# Source records
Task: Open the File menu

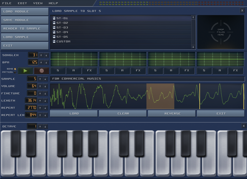Action: click(x=7, y=3)
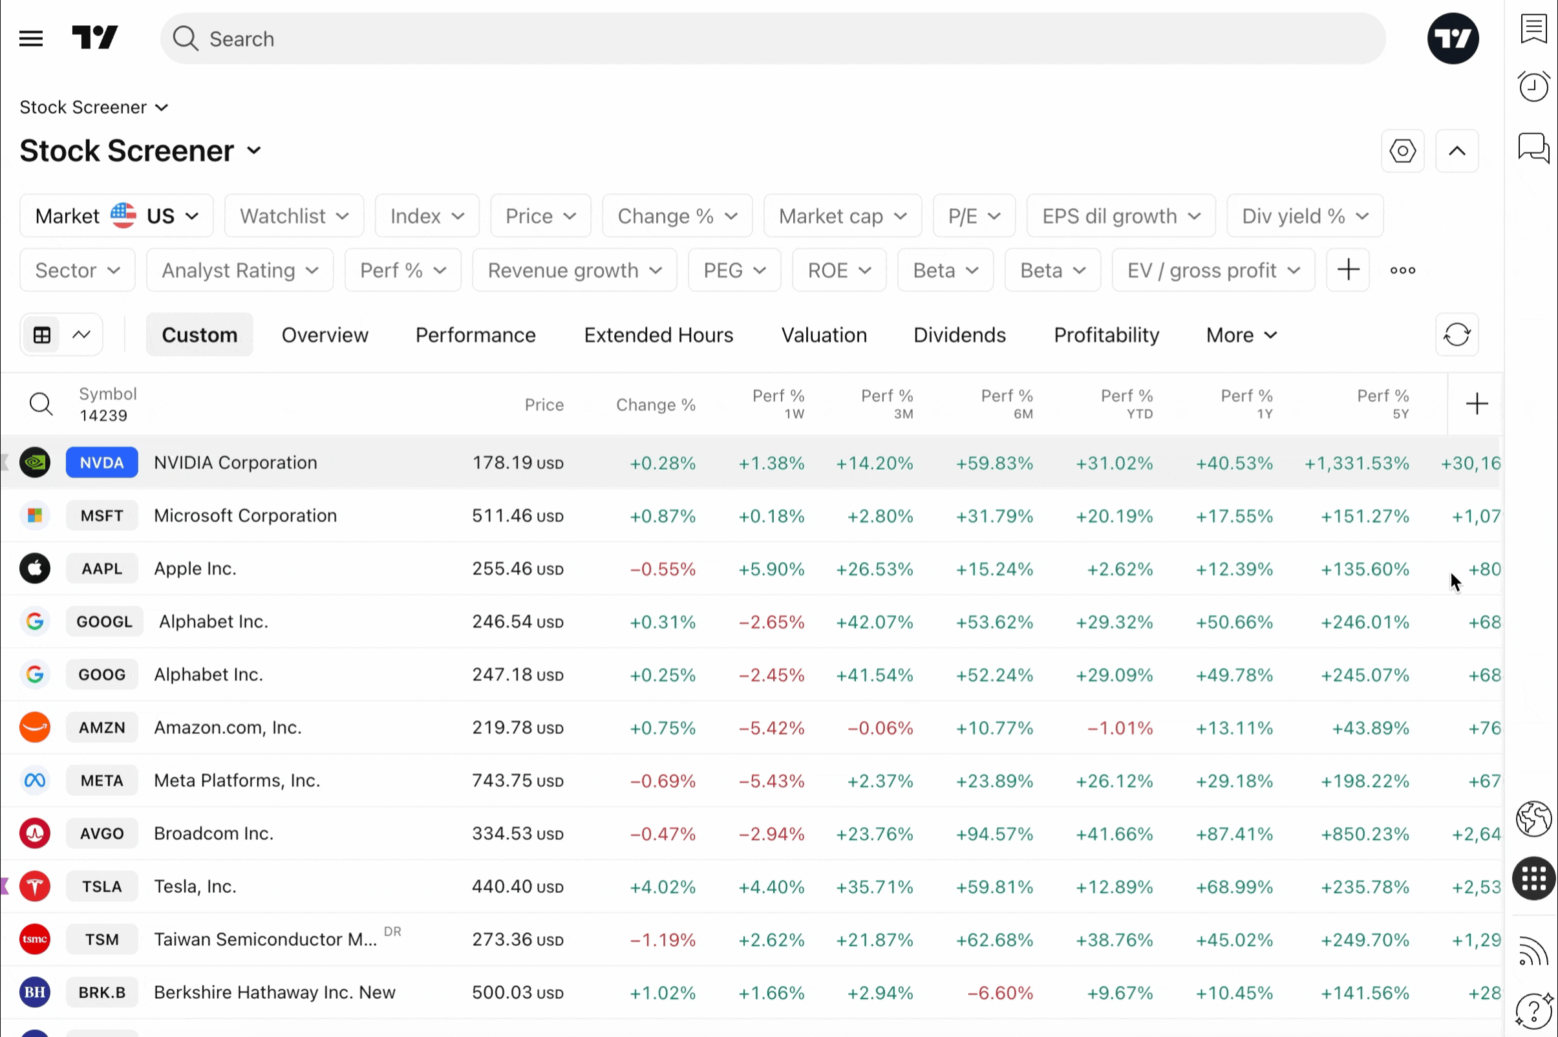Click the top Search field
The height and width of the screenshot is (1037, 1558).
coord(772,38)
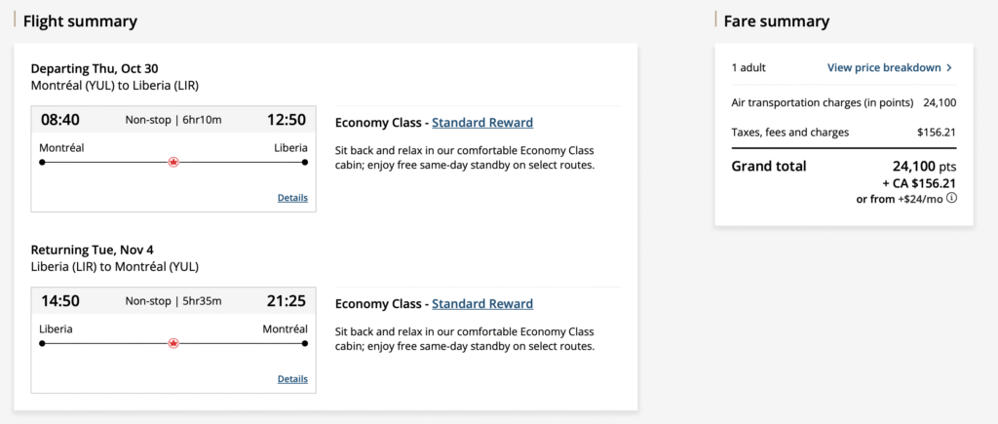Click the Air Canada logo on departing flight

coord(173,162)
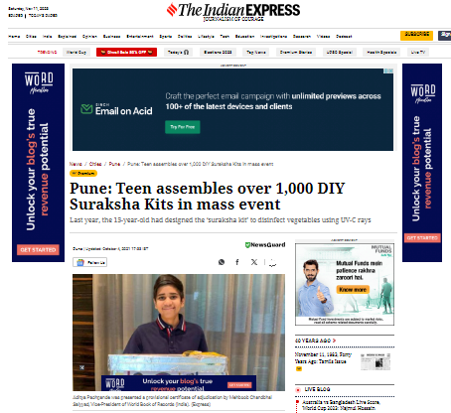Open Australia vs Bangladesh live score link
Viewport: 451px width, 413px height.
(341, 405)
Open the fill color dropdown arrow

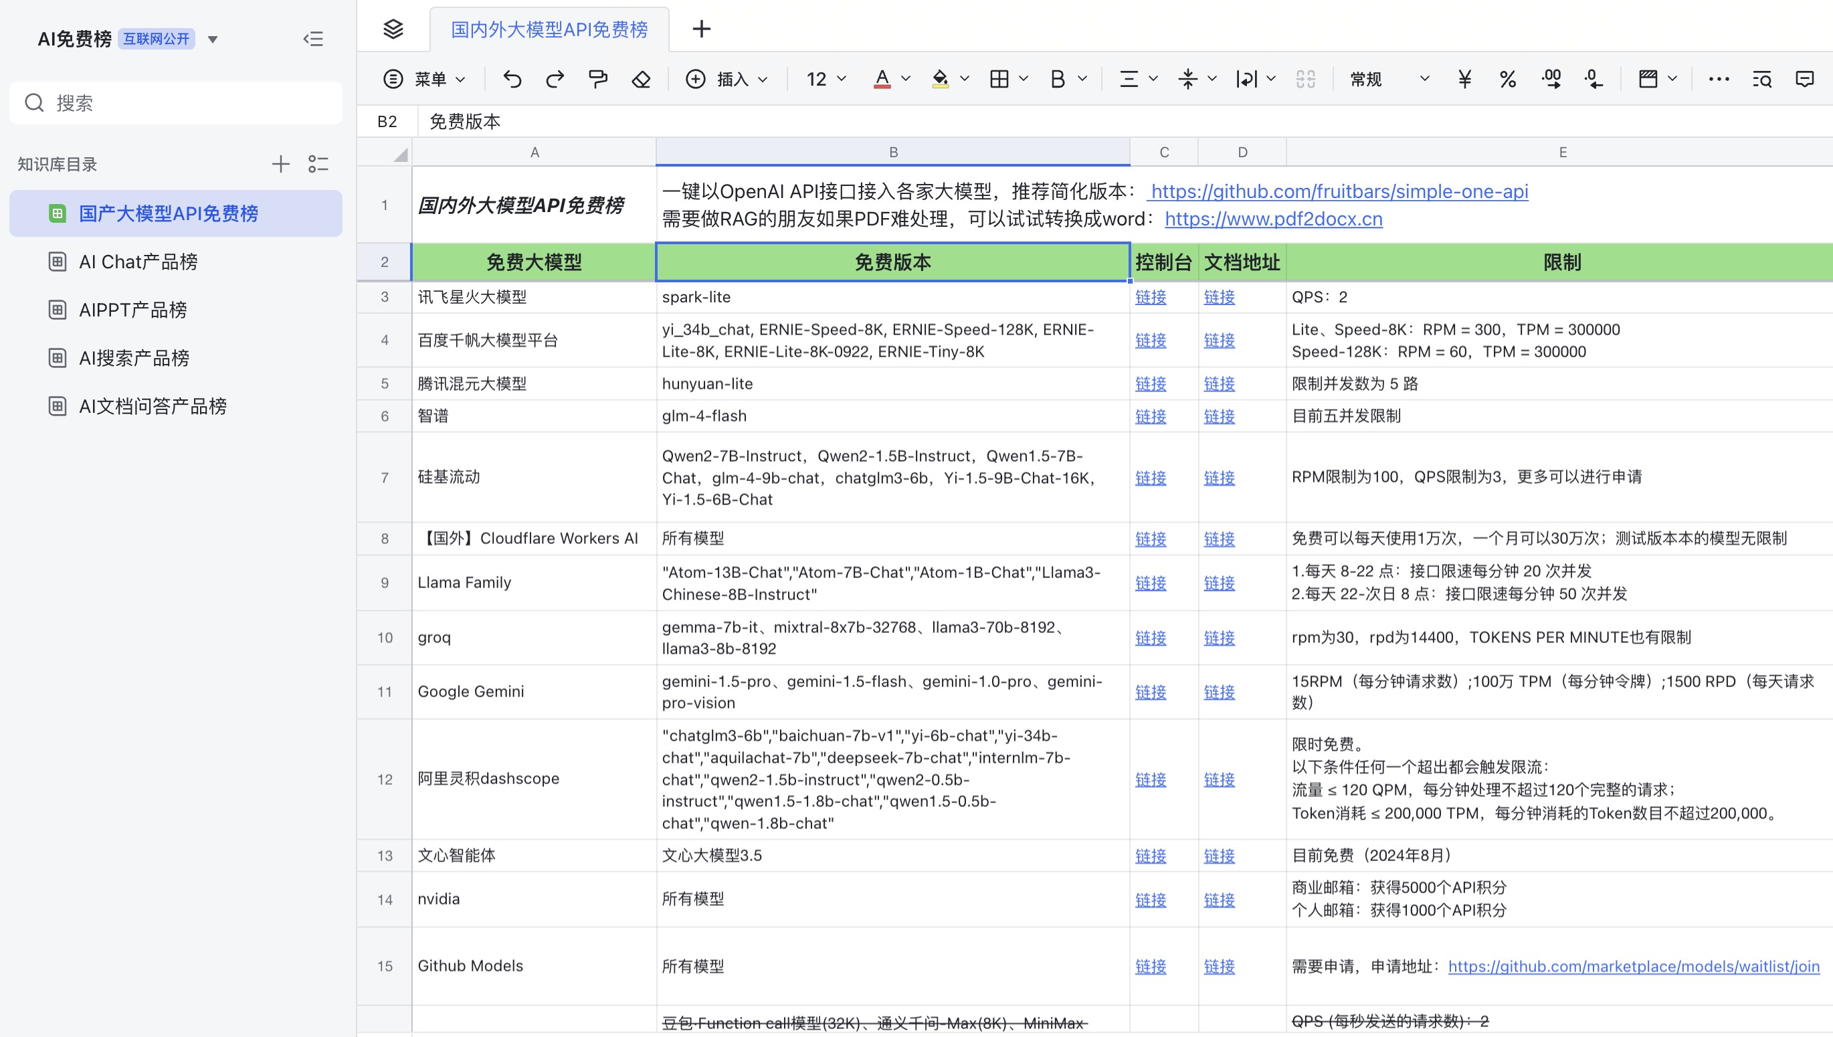[x=965, y=78]
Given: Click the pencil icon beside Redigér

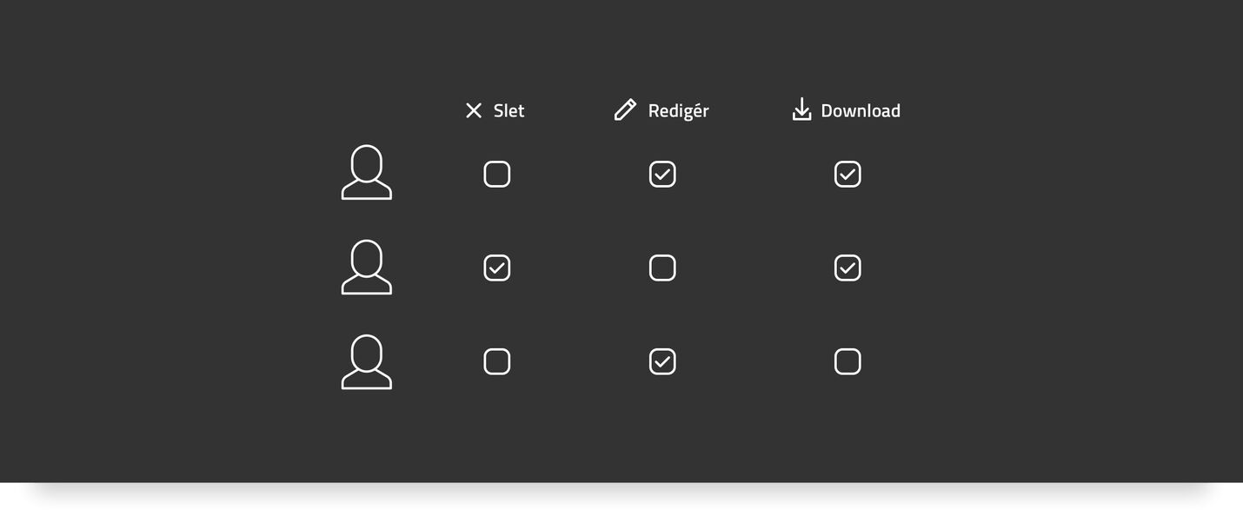Looking at the screenshot, I should coord(625,109).
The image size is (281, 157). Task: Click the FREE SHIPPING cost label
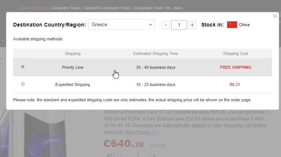point(236,67)
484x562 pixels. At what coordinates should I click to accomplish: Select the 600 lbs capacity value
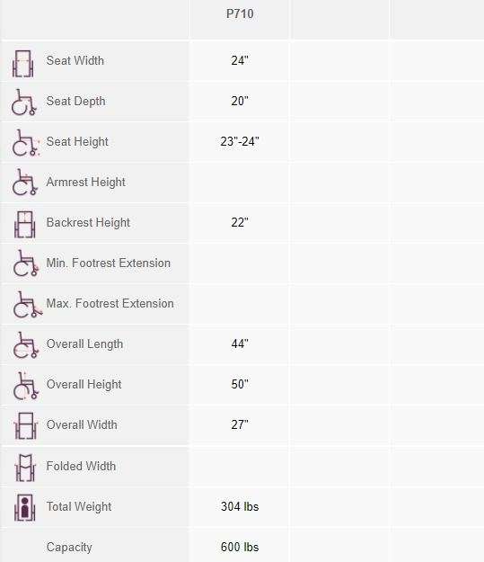coord(240,547)
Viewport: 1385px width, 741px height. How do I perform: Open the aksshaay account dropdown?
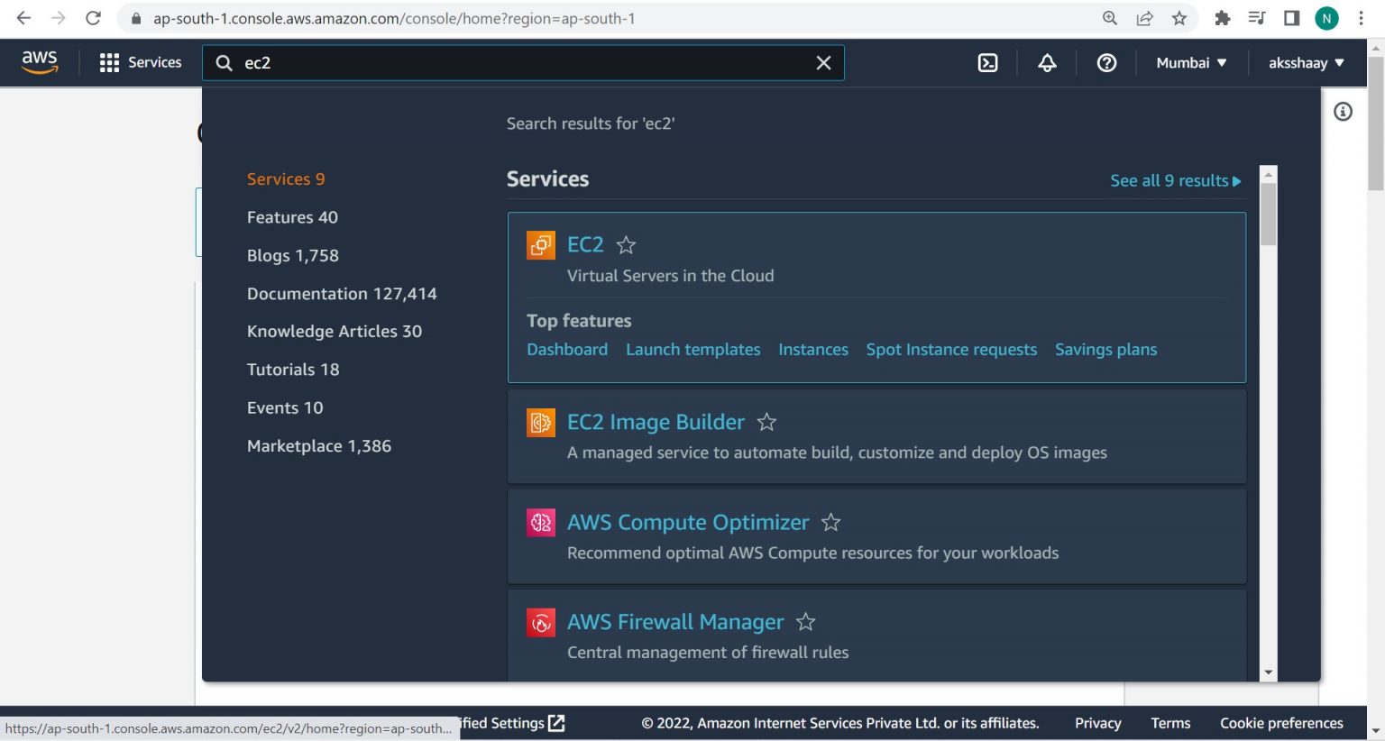pyautogui.click(x=1306, y=63)
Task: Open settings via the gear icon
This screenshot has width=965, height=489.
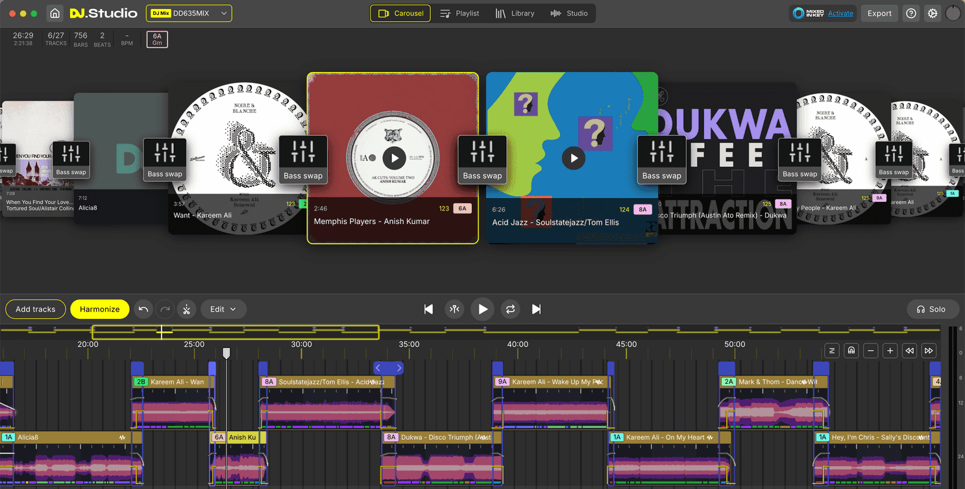Action: (x=933, y=13)
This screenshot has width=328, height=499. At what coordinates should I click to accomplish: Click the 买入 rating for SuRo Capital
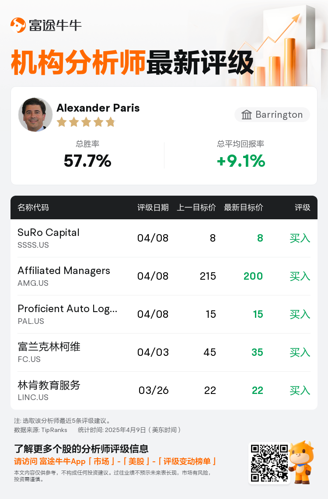click(300, 238)

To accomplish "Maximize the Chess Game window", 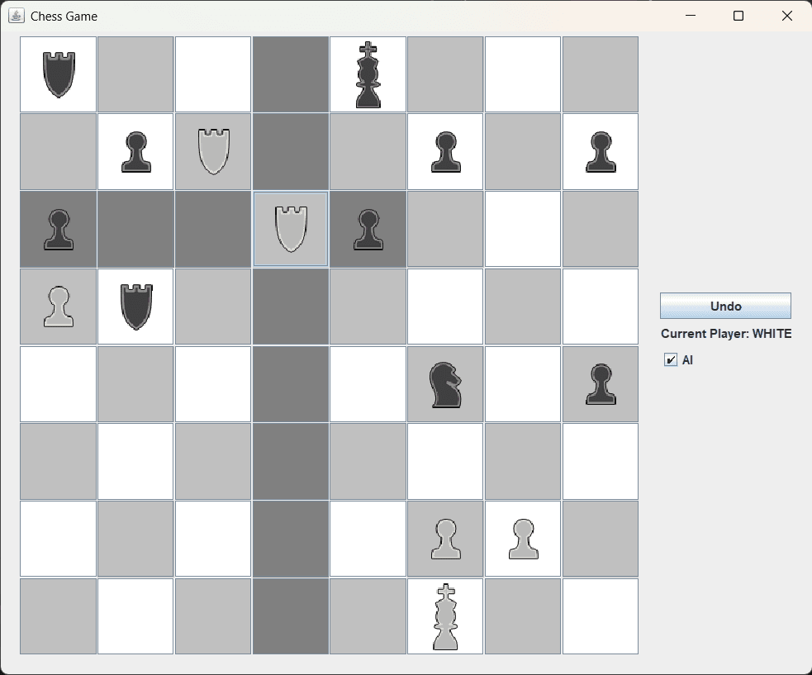I will coord(738,16).
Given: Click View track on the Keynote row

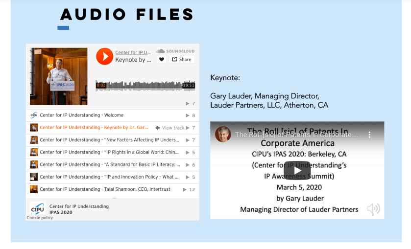Looking at the screenshot, I should 170,128.
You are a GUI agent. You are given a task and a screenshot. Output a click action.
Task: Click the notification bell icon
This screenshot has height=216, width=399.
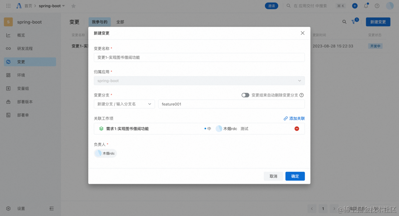coord(366,6)
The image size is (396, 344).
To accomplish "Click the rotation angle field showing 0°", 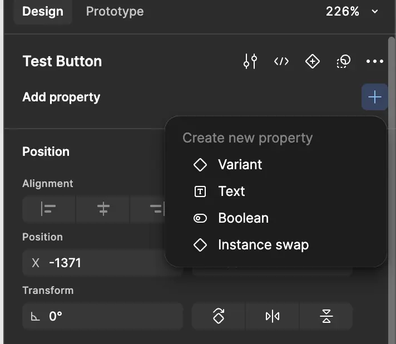I will (x=103, y=317).

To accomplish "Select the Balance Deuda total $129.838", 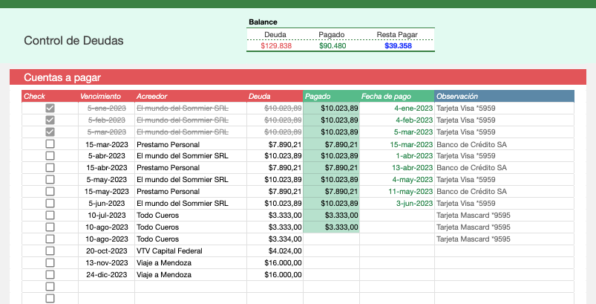I will tap(276, 46).

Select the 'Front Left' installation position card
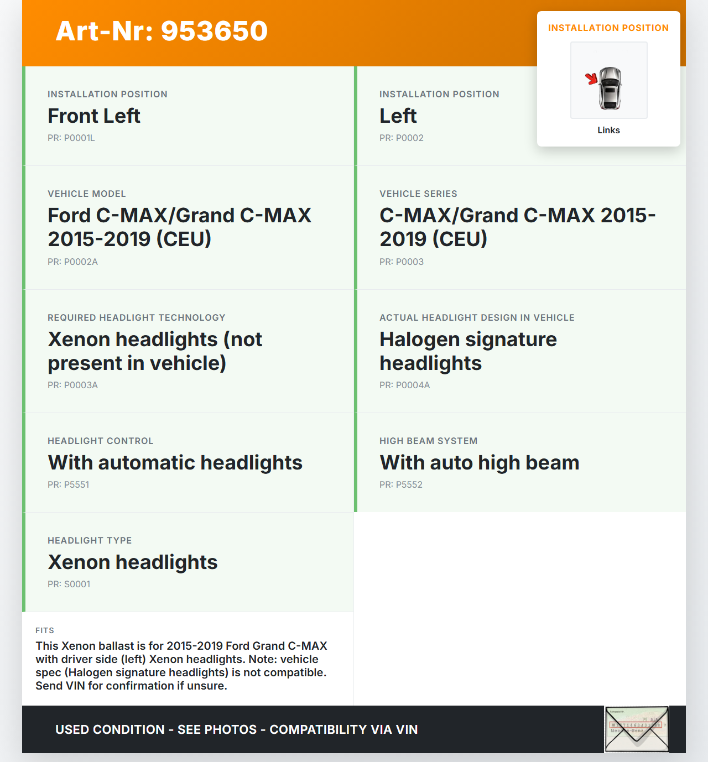[94, 116]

# Exercise
Rewrite the data from the line containing "Select the 'Front" through the end, inclusive, with "installation" changed to "mounting" and nothing else altered. Leave the pictures out.

# Exercise answer
Select the 'Front Left' mounting position card
[94, 116]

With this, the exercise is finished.